Students spent five days on the border, where they met with the Minutemen, the staunchly anti-immigrant group, visited a camp for young Mexicans picked up trying to illegally cross into the United States, and went to a maquiladora, a Mexican manufacturing plant that makes products to be imported by the United States.
The course “gave me a broader sense of my place in the world, of the United States’ place in the world,” Ms. O’Neill says.
Persuading the Faculty
Any university that is trying to add an international focus to every discipline knows that nothing happens unless faculty members share the goal. How to make that happen is one of the biggest issues administrators wrestle with.
Madeleine F. Green, vice president of the Center for International Initiatives at the American Council on Education, says most faculty members are not resistant to internationalization efforts, just “agnostic.” In many cases, they simply have not thought about the international dimensions of their discipline or they worry that doing so could detract from their scholarship and teaching.
Perhaps most critically, at many institutions, they see little reward for internationalizing, she says.
That is beginning to change. The College of DuPage, a two-year institution outside of Chicago, hands out grants of up to $3,000 to faculty and staff members to study abroad, conduct international research, or attend conferences overseas.

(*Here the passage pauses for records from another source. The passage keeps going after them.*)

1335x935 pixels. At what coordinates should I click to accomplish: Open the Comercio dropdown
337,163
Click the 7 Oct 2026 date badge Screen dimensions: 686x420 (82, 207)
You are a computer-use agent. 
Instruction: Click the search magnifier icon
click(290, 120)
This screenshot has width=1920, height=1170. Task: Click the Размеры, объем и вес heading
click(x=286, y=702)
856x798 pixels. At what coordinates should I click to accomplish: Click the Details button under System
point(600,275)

Dickinson College takes a comprehensive approach to globally orienting its faculty, offering international research grants, encouraging professors to lead study-abroad programs — and stopping the tenure clock in the process — and providing summertime language-immersion classes. International experience is also considered in hiring decisions.
Since 2003, Portland State has awarded annual “internationalization mini-grants,” many of which pay for course development. This year, for example, Margaret C. Everett, an associate professor of anthropology, used her $1,100 award to help develop a course that studied the relationship between health and migration, in particular the prevalence of diabetes among migrant workers from Mexico. Students spent two weeks in August working with public-health organizations in Oaxaca, the birthplace of many of Oregon’s migrant workers, then returned to Oregon to write final research papers.
But planning such courses can be a burden for faculty members, who frequently have to squeeze them in while balancing their regular teaching load.
“I’ve never worked so hard on a course,” Ms. Everett admits.
Building on Strengths
As Portland State wrestles with such big issues as how to reward faculty members and revamp course work, professors are moving forward with their own efforts. Faculty members in the international-studies and computer-science departments are talking about creating a course that would meet the growing demand for translating Japanese computer games. The business school is meeting with local companies that work in China about creating a specialized M.B.A. program for their workers.
Ms. Everett and some of her students want to continue the work they began in Oaxaca back in Oregon, perhaps through a class that applies the health-education lessons they learned in Mexico.
“We have a wealth of connections in the international community,” she says. “We have to find ways to build on our strengths and take advantage of what we have, to make those connections across campus.”